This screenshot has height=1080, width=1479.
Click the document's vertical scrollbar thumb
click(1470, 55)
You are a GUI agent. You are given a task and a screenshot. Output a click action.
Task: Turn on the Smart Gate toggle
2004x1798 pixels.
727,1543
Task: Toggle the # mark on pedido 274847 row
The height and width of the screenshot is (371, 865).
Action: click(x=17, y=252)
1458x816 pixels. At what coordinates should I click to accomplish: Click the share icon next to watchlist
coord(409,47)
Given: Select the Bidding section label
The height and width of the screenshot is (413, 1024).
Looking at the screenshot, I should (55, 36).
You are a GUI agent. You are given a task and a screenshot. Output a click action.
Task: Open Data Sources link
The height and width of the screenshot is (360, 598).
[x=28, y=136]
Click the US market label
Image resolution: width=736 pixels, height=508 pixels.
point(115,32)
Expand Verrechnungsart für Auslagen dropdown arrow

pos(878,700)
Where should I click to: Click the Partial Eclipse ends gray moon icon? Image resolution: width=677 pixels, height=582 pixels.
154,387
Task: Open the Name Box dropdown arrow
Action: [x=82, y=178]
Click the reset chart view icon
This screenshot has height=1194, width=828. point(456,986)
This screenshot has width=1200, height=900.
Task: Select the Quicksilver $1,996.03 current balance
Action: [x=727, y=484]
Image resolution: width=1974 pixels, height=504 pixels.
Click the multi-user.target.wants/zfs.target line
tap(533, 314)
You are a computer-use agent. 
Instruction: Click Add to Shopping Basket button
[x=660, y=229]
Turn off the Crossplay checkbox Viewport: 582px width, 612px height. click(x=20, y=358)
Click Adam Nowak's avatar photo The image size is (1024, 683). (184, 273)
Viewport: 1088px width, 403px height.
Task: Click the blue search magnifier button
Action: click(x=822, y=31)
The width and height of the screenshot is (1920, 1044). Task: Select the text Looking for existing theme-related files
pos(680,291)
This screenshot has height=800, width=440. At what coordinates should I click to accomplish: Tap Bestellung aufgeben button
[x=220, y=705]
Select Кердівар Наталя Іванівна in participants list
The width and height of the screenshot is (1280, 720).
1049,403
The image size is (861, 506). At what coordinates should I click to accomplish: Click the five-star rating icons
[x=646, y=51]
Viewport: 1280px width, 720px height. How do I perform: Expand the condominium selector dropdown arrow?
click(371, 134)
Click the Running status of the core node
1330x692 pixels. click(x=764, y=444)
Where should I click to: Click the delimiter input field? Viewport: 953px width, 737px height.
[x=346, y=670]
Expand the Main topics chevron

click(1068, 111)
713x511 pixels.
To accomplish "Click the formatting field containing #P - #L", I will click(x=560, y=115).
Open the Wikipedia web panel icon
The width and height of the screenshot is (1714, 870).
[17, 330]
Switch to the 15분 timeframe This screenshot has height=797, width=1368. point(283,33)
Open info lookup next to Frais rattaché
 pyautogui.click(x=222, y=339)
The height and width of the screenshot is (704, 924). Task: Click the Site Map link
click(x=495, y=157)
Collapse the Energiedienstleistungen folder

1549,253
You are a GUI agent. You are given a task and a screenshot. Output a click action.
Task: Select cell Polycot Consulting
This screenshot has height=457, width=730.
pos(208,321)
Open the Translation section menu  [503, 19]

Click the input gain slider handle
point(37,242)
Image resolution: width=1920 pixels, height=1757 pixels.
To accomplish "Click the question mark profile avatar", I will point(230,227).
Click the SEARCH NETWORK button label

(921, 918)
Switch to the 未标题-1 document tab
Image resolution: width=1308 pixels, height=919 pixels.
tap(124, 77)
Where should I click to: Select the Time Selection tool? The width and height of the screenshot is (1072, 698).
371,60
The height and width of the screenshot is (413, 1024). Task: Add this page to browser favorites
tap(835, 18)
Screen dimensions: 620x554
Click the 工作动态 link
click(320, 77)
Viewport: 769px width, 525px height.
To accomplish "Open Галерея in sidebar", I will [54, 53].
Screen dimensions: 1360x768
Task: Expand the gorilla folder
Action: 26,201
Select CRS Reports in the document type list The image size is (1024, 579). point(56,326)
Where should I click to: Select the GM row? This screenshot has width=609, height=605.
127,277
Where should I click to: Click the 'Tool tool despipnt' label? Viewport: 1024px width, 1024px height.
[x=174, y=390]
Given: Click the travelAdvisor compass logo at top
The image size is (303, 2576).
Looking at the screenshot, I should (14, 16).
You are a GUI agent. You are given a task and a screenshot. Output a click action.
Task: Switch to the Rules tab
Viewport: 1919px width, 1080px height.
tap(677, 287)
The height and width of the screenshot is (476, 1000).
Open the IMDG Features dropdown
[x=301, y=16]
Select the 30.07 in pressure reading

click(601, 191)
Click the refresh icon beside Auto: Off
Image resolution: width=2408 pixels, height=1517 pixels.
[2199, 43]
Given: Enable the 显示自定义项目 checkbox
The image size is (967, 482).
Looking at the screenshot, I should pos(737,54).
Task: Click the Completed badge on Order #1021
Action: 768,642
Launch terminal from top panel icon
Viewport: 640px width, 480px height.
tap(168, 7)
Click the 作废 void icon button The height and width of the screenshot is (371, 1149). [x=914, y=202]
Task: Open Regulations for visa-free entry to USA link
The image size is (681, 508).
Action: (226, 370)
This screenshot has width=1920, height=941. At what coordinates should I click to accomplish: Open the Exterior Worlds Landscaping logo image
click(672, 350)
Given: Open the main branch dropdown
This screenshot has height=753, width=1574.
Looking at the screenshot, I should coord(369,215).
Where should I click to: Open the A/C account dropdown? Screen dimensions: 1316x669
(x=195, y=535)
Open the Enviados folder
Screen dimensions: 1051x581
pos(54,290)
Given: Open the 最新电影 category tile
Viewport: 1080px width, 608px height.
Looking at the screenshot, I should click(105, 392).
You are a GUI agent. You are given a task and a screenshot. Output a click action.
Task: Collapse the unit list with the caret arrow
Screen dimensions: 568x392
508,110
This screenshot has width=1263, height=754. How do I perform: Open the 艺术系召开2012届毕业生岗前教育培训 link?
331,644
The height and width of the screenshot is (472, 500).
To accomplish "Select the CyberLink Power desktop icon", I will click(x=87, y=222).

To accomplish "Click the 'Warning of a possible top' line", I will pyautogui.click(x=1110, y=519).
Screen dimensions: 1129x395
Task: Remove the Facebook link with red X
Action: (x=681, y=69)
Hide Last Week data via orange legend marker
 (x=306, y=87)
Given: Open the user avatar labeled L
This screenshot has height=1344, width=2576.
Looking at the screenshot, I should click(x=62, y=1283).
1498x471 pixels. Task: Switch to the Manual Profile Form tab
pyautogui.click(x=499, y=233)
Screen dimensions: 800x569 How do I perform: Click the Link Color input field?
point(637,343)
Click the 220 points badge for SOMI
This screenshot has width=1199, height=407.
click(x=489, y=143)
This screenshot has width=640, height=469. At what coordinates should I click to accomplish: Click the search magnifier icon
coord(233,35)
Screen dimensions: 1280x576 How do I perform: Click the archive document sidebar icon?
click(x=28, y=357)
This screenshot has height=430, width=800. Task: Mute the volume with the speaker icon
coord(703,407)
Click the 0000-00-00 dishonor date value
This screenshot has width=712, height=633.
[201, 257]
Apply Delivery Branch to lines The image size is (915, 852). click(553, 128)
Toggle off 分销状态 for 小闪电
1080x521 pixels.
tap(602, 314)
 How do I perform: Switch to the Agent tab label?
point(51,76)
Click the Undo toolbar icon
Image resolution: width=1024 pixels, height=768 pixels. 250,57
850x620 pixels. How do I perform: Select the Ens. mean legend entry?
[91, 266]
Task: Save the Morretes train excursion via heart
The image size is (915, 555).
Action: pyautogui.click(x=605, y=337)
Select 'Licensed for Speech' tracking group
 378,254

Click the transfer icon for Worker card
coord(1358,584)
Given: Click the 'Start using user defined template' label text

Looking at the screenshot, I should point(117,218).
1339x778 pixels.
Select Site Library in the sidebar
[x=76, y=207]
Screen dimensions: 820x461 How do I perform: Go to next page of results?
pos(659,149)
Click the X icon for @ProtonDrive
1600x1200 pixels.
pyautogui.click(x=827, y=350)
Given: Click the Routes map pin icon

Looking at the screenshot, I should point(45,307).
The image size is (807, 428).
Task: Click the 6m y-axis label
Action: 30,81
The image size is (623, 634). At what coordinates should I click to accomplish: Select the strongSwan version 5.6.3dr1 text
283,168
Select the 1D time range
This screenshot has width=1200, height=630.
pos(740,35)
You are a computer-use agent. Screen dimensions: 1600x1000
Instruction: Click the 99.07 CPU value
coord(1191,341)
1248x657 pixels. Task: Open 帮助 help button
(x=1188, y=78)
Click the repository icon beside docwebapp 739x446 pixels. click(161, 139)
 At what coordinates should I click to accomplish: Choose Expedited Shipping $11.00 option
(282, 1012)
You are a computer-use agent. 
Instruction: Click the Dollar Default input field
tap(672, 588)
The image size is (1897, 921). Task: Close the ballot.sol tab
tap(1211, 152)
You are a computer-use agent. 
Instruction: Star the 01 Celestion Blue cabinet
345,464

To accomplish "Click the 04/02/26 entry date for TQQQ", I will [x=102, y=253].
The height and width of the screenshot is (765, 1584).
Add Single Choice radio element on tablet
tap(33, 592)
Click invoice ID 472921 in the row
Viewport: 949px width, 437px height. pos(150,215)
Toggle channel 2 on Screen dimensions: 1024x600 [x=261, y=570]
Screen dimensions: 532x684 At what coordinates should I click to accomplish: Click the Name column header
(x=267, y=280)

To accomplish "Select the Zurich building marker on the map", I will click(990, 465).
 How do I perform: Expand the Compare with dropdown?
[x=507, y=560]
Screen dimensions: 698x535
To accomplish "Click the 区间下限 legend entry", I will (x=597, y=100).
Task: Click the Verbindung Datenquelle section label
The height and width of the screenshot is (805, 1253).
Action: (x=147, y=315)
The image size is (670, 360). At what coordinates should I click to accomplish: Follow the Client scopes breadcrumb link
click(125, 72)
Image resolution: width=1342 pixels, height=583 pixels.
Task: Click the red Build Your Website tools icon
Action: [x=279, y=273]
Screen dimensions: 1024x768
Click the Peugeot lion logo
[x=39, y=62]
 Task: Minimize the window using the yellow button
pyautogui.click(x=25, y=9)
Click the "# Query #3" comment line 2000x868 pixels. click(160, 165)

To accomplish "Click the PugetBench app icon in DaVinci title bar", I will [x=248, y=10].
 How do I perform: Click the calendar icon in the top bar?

◆ Task objective
Beginning at the line containing "How do I perform: Expand the Compare", output exactly each line up to and including the last line of the material above.

◆ The completed task
 How do I perform: Expand the Compare with dropdown?
[x=507, y=560]
Screen dimensions: 698x535
To accomplish "Click the 区间下限 legend entry", I will (x=597, y=100).
Task: Click the Verbindung Datenquelle section label
The height and width of the screenshot is (805, 1253).
Action: (x=147, y=315)
The image size is (670, 360). At what coordinates should I click to accomplish: Follow the Client scopes breadcrumb link
click(125, 72)
Image resolution: width=1342 pixels, height=583 pixels.
Task: Click the red Build Your Website tools icon
Action: [x=279, y=273]
Screen dimensions: 1024x768
Click the Peugeot lion logo
[x=39, y=62]
 Task: Minimize the window using the yellow button
pyautogui.click(x=25, y=9)
Click the "# Query #3" comment line 2000x868 pixels. click(160, 165)

To accomplish "Click the PugetBench app icon in DaVinci title bar", I will [x=248, y=10].
 How do I perform: Click the calendar icon in the top bar?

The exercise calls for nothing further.